Bill Willingham, Matthew Sturges, Tony Akins and Andrew Pepoy,
Jack of Fables: The (Nearly) Great Escape &

Bill Willingham, Matthew Sturges, Tony Akins and Andrew Pepoy,
Jack of Fables: Jack of Hearts
(Vertigo, 2007)

Jack of Fables is very much a "your mileage may vary" sort of series. Whether or not you like it depends pretty much entirely on whether or not you like the central character. In this case, that character is Jack, as in "Jack and the Beanstalk," "Jack the Giant-Killer," "Jack Be Nimble" and most likely "Jack Nicholson." Jack is cocky, brash, self-centered to the point of obnoxiousness, and just good enough to pull it off. Depending on how that sort of protagonist rubs you, that means any book detailing his adventures is either a) a hoot and a holler or b) an exercise in grinding away your irreplaceable tooth enamel as the smartass -- who no doubt bears an uncanny resemblance to someone you really, really hated in elementary school -- gets away with murder because he's so damn charming.

In The (Nearly) Great Escape, Jack finds himself captured and transported to The Golden Boughs Retirement Home, a relocation camp for escaped Fables (folktales personified, to give the extremely short version -- see the ongoing series Fables for more) that's far more sinister than it seems. On the surface, it seems like a retirement community straight out of West Palm Beach's worst nightmares. In reality, it's overseen by a non-quite-human sort named Revise and his unusual henchbeings. There are defenses in the air, on the ground, and magically prepared, all for the express purpose of preventing the escape of even a single Fable. Getting out is, according to the inmates, impossible.

Which, of course, is why Jack has to organize an all-out jailbreak. Not just to escape, mind you -- it's because Jack views the notion of an inescapable prison as an affront to his very Jack-ness, a challenge to his core sense of self. That, of course, is what Golden Boughs is all about -- taking Fables and gentling them, writing their stories out of existence and neutering what once made them so powerful.

As for The (Nearly) Great Escape itself, it's a mixed bag. There's some extremely clever and daring stuff here.
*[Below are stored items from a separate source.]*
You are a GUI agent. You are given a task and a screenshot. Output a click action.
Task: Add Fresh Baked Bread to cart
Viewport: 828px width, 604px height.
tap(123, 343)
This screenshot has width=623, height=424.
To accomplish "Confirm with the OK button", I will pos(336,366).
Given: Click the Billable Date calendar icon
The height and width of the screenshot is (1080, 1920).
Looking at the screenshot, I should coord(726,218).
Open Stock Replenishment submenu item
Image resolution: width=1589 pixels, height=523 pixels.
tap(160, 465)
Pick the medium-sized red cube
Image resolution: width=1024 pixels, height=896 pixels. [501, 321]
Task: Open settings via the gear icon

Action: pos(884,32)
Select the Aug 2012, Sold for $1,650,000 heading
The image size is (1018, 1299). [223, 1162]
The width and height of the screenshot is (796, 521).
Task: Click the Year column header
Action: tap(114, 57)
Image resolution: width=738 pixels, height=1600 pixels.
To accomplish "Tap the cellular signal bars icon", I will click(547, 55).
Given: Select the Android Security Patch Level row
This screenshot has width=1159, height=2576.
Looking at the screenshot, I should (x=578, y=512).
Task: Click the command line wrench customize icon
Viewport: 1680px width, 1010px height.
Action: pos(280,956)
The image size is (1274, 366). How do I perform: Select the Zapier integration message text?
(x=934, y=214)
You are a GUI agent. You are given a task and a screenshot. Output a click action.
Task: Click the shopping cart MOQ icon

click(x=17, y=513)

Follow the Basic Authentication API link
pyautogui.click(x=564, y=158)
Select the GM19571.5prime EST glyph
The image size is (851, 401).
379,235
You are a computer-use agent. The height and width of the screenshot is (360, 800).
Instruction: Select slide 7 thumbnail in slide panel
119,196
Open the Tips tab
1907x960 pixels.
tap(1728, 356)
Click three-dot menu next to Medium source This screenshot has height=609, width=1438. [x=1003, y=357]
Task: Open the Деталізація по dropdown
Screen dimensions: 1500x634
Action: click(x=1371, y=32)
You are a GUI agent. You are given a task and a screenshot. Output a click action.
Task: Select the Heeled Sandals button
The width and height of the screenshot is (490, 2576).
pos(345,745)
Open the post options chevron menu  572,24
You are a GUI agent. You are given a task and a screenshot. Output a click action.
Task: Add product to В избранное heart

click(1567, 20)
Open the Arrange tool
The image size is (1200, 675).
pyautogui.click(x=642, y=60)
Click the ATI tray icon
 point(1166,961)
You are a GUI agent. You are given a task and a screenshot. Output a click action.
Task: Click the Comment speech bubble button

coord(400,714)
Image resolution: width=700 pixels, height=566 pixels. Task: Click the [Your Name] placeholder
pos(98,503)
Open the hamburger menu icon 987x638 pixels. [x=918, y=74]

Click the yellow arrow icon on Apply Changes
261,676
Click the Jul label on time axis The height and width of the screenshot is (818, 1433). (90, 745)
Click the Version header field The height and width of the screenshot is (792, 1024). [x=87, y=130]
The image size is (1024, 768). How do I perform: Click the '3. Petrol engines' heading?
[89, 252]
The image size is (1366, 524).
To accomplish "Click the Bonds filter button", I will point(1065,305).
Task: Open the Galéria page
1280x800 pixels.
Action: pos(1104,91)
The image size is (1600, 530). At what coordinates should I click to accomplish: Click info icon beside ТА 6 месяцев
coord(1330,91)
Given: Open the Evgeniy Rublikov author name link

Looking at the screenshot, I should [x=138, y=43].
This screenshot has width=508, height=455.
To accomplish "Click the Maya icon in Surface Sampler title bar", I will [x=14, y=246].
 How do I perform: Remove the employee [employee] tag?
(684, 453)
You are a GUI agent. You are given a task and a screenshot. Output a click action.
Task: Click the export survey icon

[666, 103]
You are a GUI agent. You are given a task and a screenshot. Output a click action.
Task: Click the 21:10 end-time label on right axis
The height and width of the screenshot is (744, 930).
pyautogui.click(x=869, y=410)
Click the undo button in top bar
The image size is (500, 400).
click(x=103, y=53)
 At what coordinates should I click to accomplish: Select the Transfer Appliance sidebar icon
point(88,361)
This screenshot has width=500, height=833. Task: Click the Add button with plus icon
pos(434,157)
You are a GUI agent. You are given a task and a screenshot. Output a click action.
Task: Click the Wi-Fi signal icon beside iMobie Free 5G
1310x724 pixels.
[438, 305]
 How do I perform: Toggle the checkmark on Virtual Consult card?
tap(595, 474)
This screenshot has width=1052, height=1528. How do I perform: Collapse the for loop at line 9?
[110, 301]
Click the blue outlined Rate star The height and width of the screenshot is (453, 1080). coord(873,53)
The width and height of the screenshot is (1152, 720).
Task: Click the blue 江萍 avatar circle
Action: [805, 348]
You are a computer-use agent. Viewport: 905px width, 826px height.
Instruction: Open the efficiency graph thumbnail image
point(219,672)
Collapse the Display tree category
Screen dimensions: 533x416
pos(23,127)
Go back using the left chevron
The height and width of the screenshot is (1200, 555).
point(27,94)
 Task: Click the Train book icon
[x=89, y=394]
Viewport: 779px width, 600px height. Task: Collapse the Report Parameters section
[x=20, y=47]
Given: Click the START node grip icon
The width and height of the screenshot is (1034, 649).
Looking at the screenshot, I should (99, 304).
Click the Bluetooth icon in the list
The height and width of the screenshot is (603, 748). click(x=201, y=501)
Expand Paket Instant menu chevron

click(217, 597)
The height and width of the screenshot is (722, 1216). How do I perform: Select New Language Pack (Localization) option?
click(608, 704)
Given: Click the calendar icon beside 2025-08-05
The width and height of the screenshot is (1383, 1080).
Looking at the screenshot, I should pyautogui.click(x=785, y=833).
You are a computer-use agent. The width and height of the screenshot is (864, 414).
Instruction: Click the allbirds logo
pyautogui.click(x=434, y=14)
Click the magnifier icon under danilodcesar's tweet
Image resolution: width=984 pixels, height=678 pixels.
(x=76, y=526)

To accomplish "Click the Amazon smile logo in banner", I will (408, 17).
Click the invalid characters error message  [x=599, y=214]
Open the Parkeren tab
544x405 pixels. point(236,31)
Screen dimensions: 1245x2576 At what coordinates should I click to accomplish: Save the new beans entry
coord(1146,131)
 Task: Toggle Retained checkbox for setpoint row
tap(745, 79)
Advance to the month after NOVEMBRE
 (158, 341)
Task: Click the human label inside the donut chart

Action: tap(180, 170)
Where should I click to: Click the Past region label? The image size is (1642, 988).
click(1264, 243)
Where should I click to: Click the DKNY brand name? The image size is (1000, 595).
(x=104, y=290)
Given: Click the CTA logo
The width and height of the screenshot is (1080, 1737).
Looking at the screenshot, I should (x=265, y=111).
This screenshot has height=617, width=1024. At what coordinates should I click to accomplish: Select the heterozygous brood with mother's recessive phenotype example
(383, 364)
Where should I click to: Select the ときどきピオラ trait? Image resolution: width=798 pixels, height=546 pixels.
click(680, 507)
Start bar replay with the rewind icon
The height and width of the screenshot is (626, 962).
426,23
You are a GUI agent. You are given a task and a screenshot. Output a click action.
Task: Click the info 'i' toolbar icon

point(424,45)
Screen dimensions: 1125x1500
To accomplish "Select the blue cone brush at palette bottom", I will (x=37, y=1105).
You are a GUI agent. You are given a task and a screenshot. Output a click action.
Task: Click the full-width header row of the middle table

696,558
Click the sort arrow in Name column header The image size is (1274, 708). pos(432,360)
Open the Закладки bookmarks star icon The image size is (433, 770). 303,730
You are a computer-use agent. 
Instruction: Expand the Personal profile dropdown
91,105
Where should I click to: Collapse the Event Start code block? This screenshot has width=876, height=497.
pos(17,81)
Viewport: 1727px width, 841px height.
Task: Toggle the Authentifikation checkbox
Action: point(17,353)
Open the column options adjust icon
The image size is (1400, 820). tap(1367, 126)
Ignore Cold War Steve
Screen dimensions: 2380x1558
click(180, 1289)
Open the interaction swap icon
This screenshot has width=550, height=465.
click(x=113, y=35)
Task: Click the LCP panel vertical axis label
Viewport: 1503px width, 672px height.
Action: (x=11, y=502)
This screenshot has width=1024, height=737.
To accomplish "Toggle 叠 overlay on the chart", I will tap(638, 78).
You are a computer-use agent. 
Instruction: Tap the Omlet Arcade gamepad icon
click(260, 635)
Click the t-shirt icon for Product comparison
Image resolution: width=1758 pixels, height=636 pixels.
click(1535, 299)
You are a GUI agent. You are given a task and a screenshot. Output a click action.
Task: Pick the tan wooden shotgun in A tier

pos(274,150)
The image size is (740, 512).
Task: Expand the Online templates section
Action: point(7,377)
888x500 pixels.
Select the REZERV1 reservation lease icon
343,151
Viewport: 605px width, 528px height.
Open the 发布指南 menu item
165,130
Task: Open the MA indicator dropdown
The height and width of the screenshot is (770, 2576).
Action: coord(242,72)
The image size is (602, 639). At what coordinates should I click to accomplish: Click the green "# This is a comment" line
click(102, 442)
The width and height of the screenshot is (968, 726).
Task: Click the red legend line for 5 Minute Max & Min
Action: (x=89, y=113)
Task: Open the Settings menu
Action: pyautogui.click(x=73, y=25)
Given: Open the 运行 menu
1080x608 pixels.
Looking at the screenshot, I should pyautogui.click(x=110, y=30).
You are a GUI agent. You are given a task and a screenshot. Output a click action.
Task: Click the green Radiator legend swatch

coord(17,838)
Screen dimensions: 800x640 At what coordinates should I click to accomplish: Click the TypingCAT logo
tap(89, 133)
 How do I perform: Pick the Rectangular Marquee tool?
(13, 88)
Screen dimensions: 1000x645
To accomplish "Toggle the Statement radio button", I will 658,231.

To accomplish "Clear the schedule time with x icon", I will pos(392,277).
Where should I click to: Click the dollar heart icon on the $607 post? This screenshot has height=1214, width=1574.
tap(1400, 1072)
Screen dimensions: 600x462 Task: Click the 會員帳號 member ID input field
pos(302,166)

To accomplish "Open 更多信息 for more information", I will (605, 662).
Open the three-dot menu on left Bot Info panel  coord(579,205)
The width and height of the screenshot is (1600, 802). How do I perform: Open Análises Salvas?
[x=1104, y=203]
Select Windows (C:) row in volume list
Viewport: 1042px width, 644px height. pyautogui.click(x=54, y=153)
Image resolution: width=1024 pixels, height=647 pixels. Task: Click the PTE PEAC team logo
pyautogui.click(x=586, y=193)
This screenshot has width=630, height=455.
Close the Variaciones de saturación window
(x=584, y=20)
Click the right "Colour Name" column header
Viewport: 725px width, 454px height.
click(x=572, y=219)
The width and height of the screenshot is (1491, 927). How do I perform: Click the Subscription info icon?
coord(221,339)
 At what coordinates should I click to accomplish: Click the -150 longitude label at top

One of the Fables who plays a key role is straight out of a folktale that doesn't get much play in these theoretically enlightened times. At the same time there's plenty of cheap humor at the expense of easy targets, like Dorothy's less-than-sympathetic response when Toto has an unfortunate encounter with a tiger. What ultimately propels the story and makes it interesting is the contest of wills between Jack and Revise, and their chess game using the various Fables and staff to check each other.

The followup, Jack of Hearts, is an altogether different kettle of fish. On the run from the Golden Boughs' recapture teams, Jack and a few other Fables hole up in the Rocky Mountains. To pass the time, Jack tells the others a story of how he spent some time as Jack Frost and how the Snow Queen turned evil as a result. It's a fairly standard narrative of a protagonist being too clever for his own good and a lot of other people suffering the consequences as a result.

The second half of the story arc is a bit hotter, though. Jack ends up in Vegas, where through a series of inevitably longshot circumstances, he finds himself married to the lovely daughter of the owner of a local casino. For a brief, shining moment, everything is perfect. Jack is married, in love, rich, and in his element.

Which is why it all has to come crashing down, through the agency of some Belgian mobsters and the very particular character they're working for: Lady Luck. Here, when up against some actual adversity not of his own making, Jack becomes a much more interesting character. When purpose drives the talents and power that are normally diffused by ego and debauchery, the more frightening side of Jack emerges, and it's a welcome tonic to the occasionally wearying smartass the reader sees the rest of the time.